§ Problem to work on:
For the entries below, the expected answer is the line with "Click the Group L heading", the line with "Click the Web", and every line between them, exactly as written, and nothing more.

Stored data

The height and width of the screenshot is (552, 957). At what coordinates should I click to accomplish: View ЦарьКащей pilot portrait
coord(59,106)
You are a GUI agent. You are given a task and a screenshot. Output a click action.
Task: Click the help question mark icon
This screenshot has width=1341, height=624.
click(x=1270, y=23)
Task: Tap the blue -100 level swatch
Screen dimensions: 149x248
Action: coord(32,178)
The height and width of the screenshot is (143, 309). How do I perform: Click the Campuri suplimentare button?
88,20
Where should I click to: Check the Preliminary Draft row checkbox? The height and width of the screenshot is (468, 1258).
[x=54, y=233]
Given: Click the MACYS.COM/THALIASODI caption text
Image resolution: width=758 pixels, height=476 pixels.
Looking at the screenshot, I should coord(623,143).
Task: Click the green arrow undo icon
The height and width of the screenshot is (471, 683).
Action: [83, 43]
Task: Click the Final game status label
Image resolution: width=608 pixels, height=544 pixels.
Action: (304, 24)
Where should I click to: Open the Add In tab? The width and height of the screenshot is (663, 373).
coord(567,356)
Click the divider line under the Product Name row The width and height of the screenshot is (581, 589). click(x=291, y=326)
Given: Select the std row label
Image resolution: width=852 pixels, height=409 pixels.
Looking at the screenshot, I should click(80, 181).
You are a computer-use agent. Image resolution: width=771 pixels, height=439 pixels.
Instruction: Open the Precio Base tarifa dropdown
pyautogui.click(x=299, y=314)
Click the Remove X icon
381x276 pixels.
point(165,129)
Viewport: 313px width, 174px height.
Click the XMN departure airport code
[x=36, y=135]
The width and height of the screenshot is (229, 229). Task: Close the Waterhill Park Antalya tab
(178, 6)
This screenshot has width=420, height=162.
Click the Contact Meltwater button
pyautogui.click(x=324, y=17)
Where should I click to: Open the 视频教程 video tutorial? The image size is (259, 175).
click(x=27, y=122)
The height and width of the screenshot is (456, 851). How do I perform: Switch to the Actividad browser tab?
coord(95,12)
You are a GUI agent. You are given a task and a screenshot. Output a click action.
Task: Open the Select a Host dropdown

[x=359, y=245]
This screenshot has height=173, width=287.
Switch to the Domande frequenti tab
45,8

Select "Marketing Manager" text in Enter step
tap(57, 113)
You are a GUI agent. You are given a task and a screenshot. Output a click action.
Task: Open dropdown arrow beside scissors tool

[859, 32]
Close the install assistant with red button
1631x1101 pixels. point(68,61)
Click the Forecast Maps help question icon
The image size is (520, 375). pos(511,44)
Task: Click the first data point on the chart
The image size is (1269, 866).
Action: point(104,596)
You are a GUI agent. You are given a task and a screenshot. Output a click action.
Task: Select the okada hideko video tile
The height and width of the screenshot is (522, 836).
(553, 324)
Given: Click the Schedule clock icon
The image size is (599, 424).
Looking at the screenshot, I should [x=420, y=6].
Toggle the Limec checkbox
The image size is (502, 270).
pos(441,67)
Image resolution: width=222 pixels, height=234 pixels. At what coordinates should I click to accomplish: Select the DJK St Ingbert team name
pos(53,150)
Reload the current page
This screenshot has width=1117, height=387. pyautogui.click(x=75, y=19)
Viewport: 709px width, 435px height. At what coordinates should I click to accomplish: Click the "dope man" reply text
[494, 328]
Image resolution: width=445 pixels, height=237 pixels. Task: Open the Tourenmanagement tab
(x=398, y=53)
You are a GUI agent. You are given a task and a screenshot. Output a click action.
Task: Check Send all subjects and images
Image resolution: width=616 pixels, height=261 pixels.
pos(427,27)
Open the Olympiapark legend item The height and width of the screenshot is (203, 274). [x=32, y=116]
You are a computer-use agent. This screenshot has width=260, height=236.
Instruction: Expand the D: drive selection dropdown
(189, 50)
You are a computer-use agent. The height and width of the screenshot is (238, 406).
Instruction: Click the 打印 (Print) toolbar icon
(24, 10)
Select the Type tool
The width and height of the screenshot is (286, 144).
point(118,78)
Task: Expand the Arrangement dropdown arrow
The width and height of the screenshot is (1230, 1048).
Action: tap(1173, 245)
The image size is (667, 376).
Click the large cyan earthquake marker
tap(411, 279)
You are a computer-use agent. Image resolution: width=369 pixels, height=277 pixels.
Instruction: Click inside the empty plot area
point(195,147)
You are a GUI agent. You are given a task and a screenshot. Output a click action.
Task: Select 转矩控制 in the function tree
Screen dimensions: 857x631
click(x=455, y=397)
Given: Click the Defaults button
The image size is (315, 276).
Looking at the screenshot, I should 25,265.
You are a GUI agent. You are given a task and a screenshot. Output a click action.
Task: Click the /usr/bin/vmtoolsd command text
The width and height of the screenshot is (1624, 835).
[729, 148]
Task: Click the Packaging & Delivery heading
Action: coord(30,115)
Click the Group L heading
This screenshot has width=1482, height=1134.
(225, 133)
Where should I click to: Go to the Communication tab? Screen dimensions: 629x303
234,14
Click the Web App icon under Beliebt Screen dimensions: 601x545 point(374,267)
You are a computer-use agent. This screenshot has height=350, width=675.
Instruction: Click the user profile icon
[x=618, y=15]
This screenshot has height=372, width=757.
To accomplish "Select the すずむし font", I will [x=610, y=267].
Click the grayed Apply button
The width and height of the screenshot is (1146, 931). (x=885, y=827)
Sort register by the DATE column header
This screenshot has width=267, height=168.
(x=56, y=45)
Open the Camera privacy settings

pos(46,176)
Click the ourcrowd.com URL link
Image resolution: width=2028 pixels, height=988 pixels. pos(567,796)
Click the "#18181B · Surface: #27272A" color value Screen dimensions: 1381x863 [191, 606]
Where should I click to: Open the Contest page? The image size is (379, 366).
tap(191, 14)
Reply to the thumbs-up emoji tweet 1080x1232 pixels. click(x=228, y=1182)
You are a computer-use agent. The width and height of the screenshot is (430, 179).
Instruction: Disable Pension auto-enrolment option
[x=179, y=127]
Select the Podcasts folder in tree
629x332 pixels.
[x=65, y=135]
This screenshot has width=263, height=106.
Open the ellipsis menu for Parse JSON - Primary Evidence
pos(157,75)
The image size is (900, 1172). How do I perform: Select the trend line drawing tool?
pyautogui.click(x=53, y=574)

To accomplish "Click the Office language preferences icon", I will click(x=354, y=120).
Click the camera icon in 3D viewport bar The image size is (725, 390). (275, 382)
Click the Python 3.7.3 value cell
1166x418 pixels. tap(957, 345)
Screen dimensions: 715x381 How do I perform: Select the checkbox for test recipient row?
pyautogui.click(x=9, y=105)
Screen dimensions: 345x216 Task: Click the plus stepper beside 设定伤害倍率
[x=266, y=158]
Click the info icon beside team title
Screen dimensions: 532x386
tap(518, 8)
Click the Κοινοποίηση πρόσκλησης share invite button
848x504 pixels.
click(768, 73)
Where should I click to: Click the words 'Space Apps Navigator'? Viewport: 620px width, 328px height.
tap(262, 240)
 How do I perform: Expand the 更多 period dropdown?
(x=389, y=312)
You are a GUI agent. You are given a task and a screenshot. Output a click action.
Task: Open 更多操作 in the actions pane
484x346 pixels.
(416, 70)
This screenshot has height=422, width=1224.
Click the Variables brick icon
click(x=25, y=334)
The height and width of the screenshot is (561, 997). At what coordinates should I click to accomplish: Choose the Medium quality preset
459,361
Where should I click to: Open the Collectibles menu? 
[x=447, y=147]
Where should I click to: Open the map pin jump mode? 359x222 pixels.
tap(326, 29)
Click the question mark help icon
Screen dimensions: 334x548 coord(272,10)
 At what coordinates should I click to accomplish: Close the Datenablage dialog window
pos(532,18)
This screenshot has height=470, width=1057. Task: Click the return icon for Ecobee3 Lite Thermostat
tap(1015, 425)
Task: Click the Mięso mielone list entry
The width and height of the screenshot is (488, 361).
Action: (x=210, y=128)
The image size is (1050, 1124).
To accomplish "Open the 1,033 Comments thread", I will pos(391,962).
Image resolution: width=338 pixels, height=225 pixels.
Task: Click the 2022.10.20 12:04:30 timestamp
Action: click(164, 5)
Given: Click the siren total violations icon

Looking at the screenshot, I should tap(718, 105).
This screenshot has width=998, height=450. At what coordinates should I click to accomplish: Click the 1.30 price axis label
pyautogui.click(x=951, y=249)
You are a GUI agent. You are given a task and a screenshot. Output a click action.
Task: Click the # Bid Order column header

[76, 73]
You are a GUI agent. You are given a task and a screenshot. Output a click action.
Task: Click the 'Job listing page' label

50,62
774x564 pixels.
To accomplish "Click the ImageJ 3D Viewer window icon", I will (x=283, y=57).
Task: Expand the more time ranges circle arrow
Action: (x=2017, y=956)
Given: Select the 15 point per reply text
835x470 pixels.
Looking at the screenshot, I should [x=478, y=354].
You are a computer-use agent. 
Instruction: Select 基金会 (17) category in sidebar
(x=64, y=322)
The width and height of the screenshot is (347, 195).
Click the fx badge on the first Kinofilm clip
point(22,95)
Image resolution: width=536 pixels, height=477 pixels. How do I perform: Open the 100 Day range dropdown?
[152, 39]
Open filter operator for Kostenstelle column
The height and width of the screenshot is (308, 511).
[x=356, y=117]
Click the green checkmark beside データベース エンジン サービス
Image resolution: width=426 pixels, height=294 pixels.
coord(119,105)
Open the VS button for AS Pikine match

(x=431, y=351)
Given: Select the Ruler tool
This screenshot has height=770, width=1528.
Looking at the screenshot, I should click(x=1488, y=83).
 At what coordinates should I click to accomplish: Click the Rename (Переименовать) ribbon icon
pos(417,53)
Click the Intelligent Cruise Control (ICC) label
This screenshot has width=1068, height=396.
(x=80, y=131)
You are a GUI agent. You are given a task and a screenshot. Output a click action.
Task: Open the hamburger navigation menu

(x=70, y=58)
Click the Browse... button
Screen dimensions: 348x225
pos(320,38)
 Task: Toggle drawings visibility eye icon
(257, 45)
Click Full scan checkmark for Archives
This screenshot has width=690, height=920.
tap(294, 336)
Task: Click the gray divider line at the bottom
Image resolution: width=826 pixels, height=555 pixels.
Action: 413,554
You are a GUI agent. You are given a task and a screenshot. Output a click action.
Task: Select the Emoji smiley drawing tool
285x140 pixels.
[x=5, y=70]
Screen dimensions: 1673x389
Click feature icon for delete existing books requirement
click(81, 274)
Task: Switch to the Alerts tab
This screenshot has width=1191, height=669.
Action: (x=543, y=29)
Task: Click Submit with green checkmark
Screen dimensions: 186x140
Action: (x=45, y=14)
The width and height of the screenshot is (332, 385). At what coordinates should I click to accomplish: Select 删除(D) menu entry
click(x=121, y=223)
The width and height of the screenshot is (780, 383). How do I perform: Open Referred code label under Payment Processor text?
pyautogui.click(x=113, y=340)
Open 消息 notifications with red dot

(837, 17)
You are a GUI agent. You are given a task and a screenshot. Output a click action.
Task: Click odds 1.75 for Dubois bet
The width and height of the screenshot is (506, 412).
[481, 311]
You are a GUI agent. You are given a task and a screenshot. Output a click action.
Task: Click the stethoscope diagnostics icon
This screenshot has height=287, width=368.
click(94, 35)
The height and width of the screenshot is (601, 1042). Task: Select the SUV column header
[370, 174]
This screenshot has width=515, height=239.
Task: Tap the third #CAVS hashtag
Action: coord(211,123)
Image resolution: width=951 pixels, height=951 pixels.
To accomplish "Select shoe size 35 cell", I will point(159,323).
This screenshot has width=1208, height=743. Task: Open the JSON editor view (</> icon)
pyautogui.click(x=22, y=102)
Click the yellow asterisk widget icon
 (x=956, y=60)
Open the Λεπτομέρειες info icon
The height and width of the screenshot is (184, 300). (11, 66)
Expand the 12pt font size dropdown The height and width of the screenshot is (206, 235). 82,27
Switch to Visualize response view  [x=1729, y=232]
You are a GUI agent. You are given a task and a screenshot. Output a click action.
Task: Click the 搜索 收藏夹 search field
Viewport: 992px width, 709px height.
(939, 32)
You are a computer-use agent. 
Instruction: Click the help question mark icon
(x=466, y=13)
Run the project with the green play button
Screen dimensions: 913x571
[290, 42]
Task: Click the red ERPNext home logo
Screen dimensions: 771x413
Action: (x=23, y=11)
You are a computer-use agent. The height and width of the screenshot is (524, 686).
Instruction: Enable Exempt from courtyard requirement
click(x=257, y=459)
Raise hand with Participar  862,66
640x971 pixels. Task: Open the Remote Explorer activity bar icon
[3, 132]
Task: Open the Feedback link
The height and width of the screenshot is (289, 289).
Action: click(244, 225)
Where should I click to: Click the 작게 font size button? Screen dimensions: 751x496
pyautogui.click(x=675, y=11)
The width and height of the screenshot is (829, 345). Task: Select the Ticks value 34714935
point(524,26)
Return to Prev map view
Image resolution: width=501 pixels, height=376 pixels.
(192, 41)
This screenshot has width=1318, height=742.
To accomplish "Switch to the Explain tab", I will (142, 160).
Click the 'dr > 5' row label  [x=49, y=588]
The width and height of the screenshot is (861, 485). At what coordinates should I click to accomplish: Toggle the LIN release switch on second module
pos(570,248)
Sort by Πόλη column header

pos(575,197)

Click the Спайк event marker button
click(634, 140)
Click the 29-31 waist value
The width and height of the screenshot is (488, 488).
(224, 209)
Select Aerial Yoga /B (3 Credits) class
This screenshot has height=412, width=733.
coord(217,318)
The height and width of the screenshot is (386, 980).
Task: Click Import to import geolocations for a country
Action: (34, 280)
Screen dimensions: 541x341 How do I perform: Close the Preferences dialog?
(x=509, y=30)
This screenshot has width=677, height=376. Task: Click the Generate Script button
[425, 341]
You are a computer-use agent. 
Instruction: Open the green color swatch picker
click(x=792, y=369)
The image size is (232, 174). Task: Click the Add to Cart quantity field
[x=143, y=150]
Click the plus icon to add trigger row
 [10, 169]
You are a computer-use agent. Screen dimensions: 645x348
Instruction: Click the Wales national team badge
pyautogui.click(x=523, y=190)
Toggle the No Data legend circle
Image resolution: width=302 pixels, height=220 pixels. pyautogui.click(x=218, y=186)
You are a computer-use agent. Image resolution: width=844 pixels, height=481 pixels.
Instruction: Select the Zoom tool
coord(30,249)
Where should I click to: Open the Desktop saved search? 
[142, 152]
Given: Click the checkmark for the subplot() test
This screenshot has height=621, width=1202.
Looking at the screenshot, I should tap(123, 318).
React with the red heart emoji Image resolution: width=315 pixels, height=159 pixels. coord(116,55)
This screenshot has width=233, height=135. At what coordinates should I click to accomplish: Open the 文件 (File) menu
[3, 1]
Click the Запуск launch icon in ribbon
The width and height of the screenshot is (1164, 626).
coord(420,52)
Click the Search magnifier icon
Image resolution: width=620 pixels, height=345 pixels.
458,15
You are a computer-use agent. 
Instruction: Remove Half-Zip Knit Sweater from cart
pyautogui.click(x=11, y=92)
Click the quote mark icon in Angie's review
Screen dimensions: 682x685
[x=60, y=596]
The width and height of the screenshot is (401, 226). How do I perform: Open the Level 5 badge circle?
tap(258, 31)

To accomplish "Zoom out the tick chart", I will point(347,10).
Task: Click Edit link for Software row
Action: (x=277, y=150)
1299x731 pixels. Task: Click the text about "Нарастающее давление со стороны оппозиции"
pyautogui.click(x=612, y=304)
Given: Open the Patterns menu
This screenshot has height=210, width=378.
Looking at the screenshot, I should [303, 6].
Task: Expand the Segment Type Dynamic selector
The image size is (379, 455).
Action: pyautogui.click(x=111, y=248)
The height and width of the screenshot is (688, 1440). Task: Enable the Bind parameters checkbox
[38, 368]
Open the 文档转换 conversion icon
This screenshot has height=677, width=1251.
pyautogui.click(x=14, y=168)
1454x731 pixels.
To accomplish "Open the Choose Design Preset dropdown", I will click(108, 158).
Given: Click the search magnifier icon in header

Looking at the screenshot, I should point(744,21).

§ Result below:
Click the Group L heading
This screenshot has width=1482, height=1134.
(225, 133)
Where should I click to: Go to the Communication tab? Screen dimensions: 629x303
234,14
Click the Web App icon under Beliebt Screen dimensions: 601x545 point(374,267)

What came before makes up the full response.